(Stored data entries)
BEGIN

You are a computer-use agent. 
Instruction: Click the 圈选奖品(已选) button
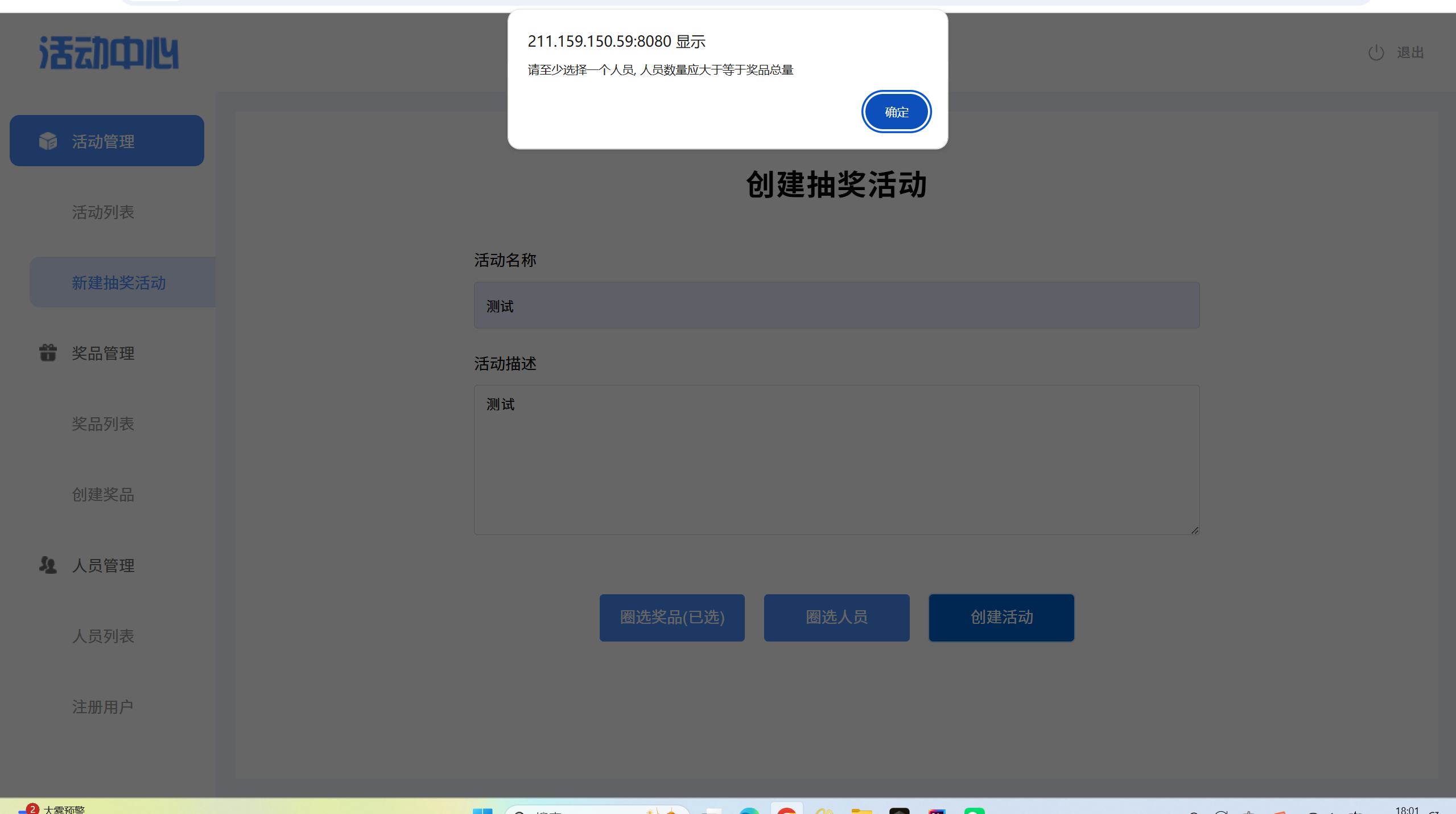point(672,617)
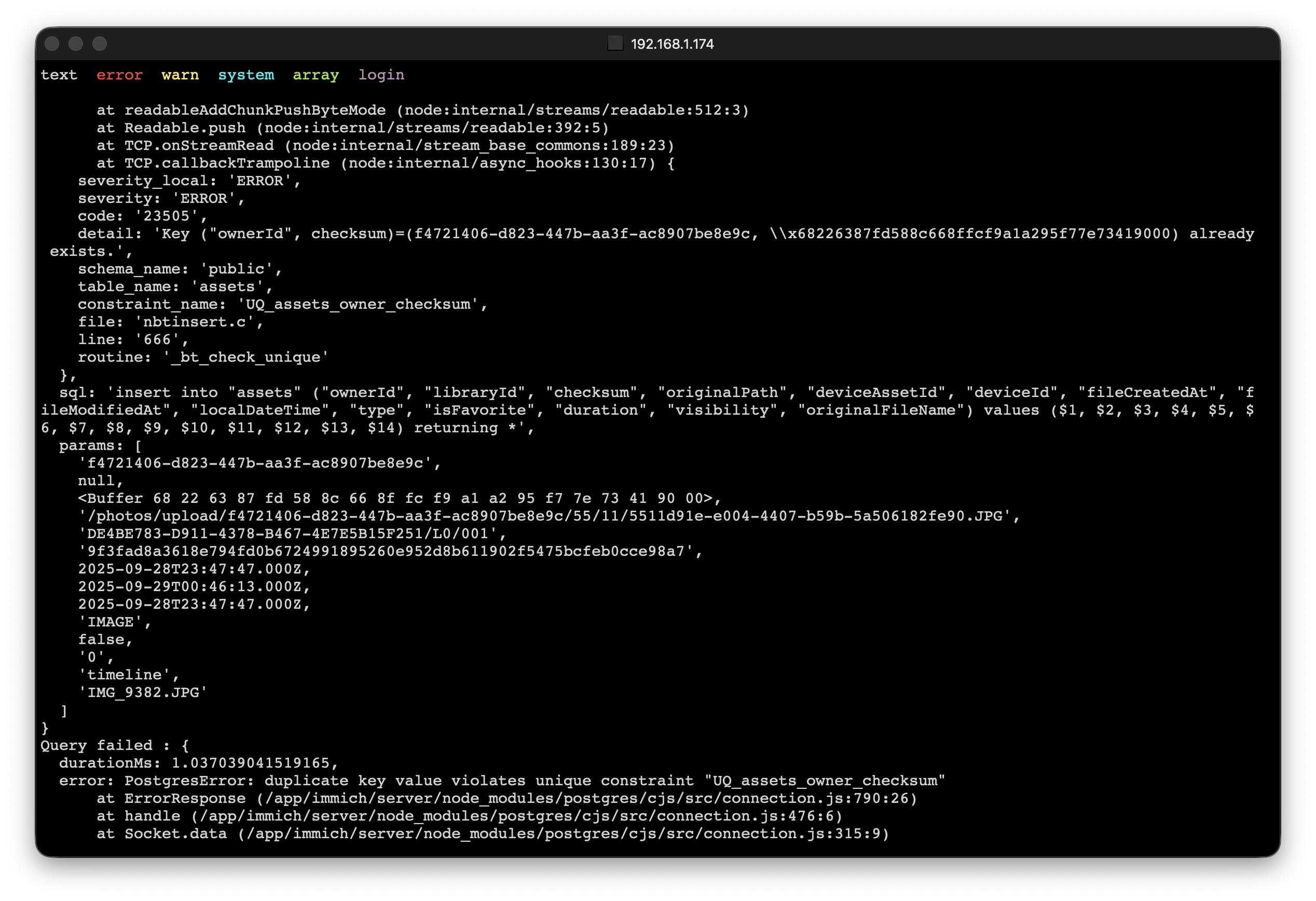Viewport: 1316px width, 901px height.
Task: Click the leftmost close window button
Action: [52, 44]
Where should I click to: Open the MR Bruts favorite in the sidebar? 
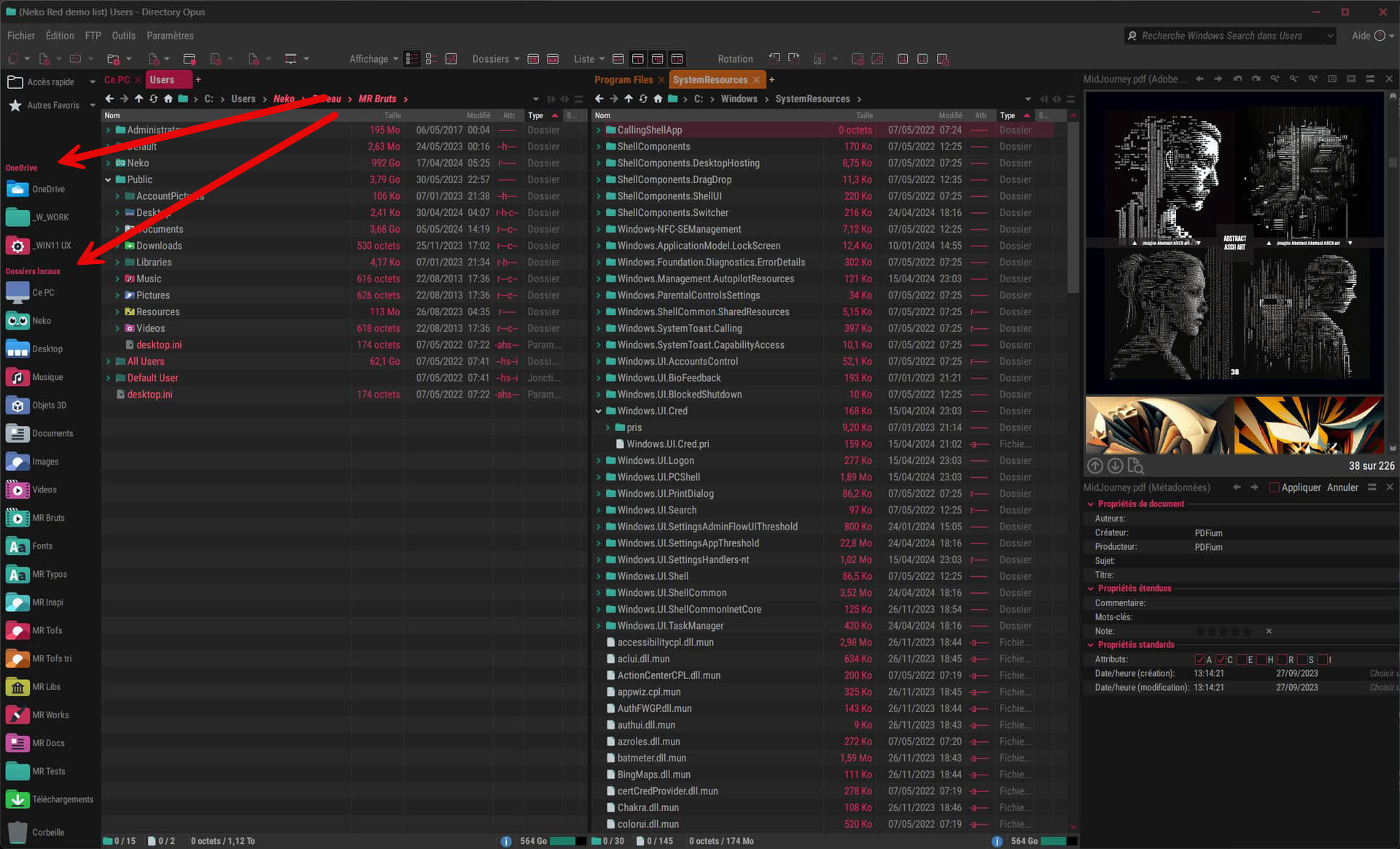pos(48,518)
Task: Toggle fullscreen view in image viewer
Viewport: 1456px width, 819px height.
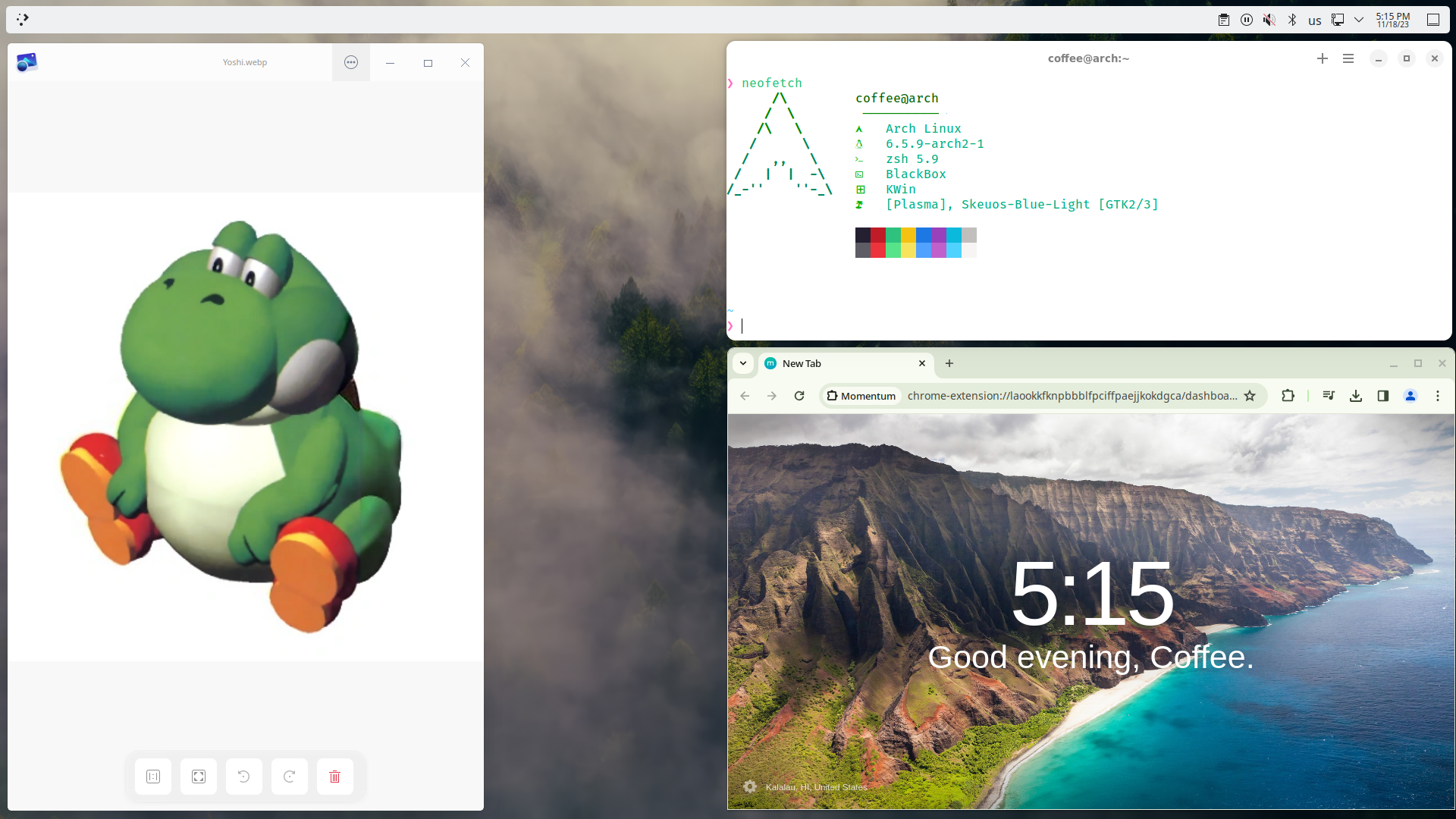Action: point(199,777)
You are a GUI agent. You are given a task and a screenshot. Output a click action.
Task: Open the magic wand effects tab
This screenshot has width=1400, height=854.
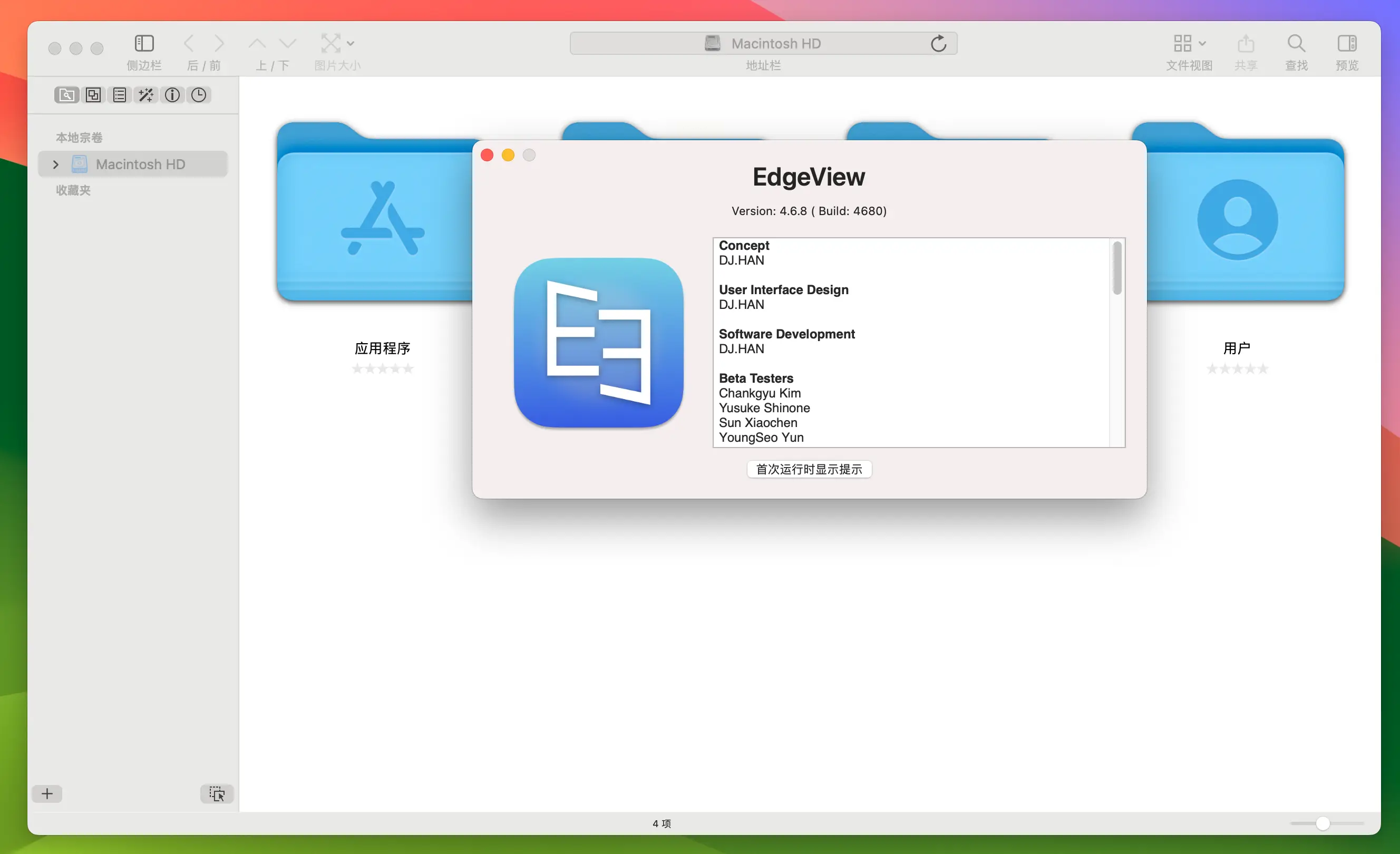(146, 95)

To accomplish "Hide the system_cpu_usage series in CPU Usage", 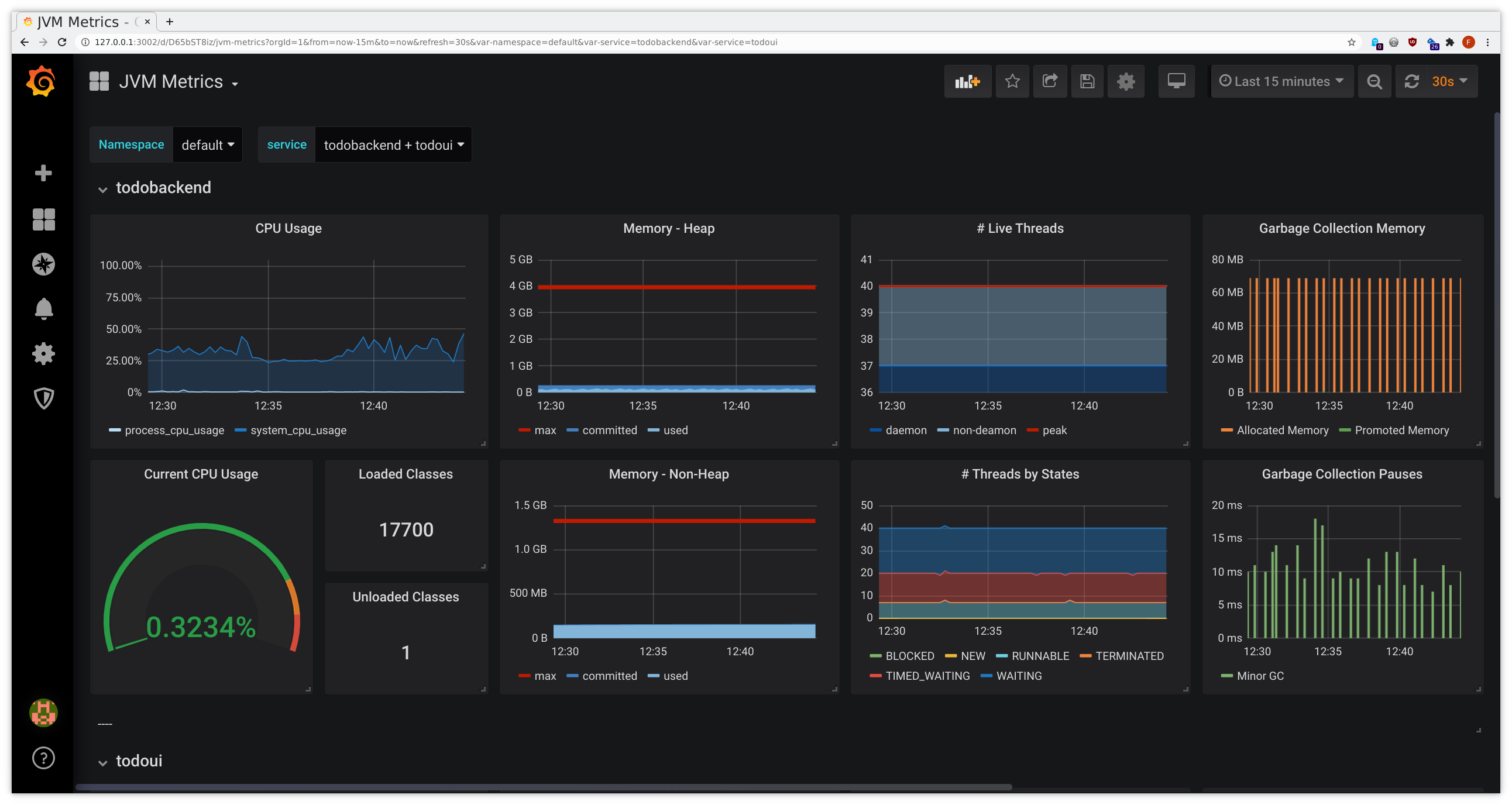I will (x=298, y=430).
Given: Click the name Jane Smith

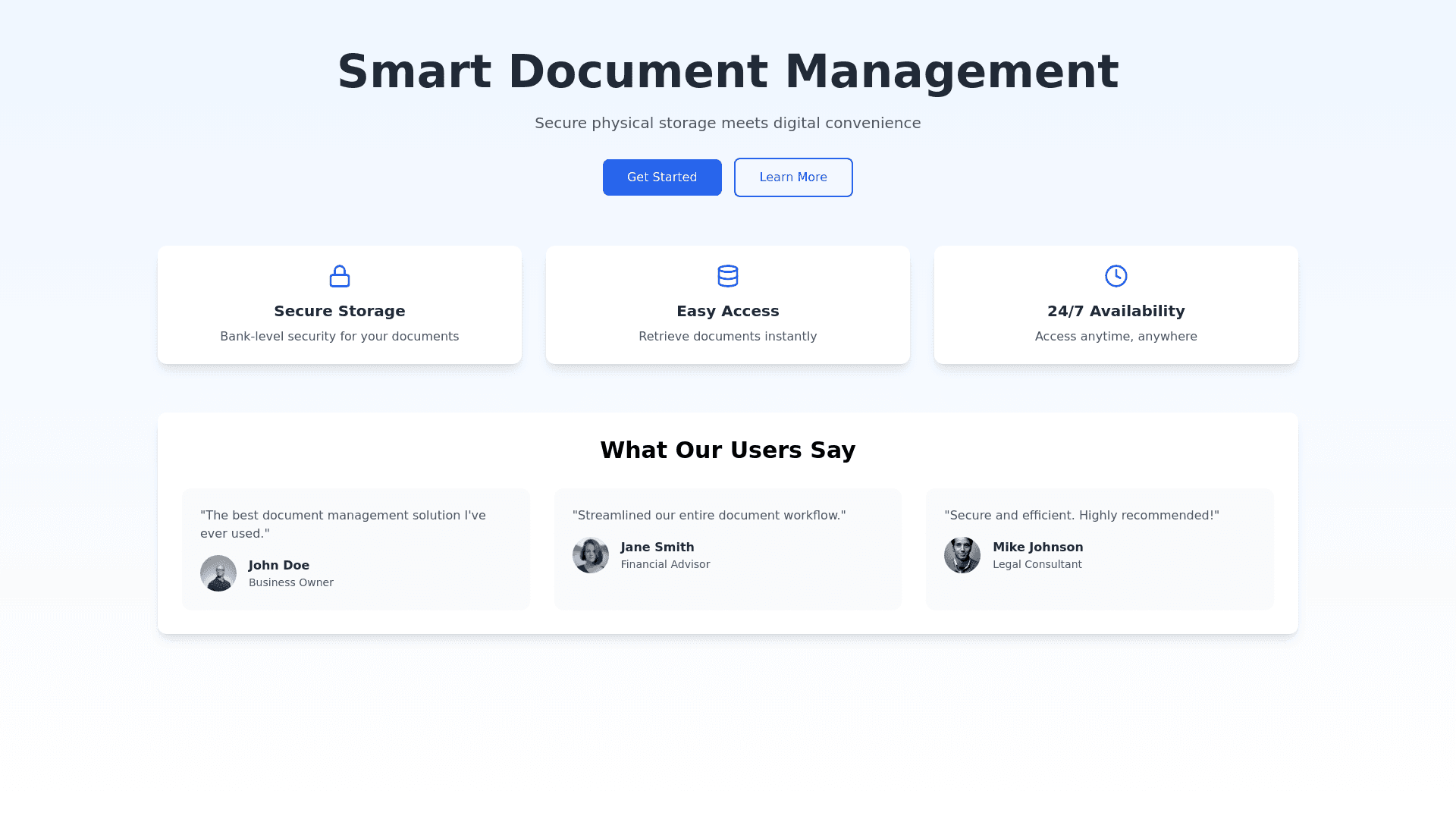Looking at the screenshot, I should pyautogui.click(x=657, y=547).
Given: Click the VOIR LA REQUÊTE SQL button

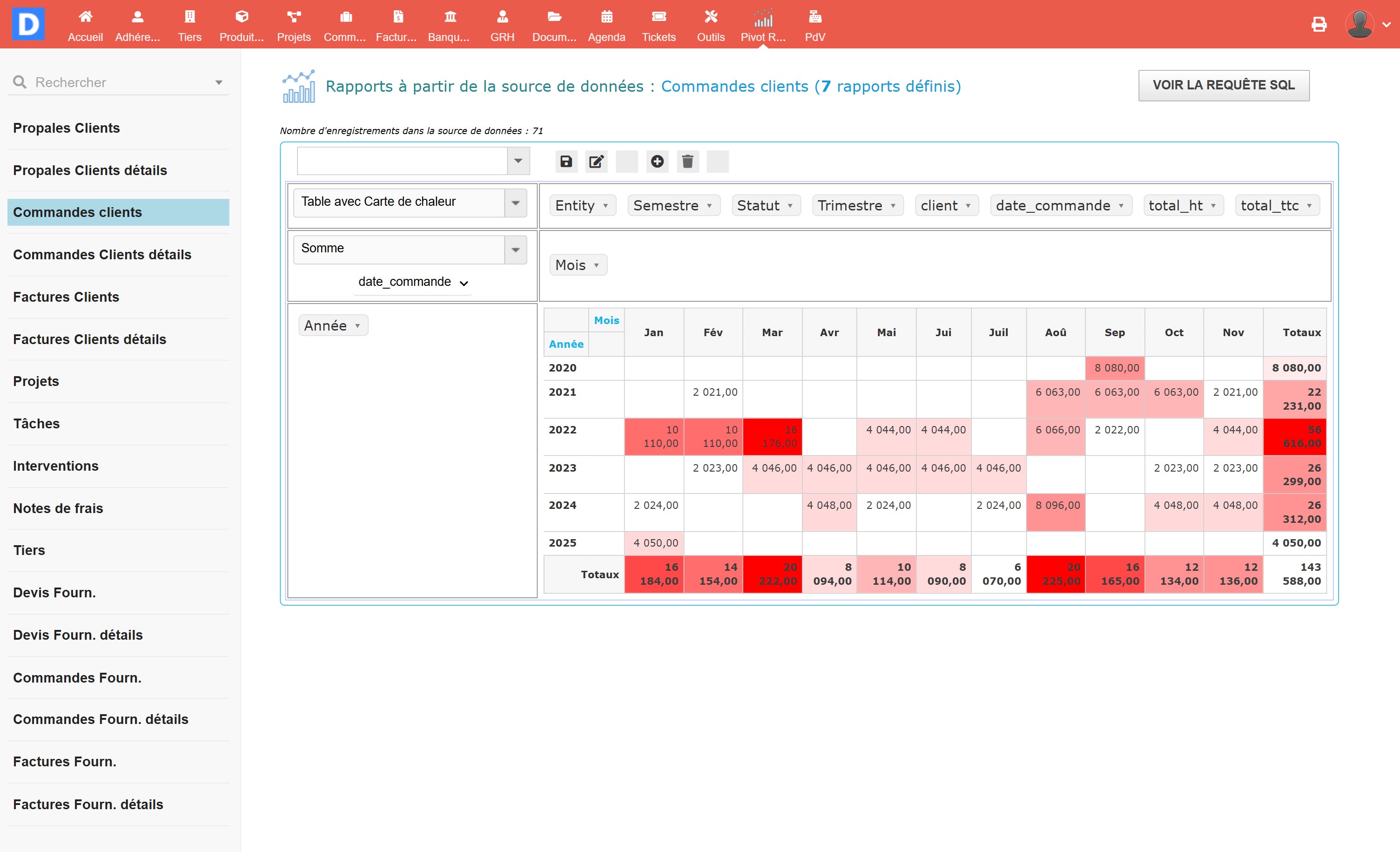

END

**Problem:**
Output only the lines running from the top of the data above to the line with "Task: Open the magic wand effects tab", inclusive, word for word and without pictures.

**The completed task:**
You are a computer-use agent. 
Instruction: Click the 圈选奖品(已选) button
point(672,617)
Viewport: 1316px width, 901px height.
Task: Click the leftmost close window button
Action: [52, 44]
Where should I click to: Open the MR Bruts favorite in the sidebar? 
pos(48,518)
Task: Toggle fullscreen view in image viewer
Viewport: 1456px width, 819px height.
Action: point(199,777)
You are a GUI agent. You are given a task and a screenshot. Output a click action.
Task: Open the magic wand effects tab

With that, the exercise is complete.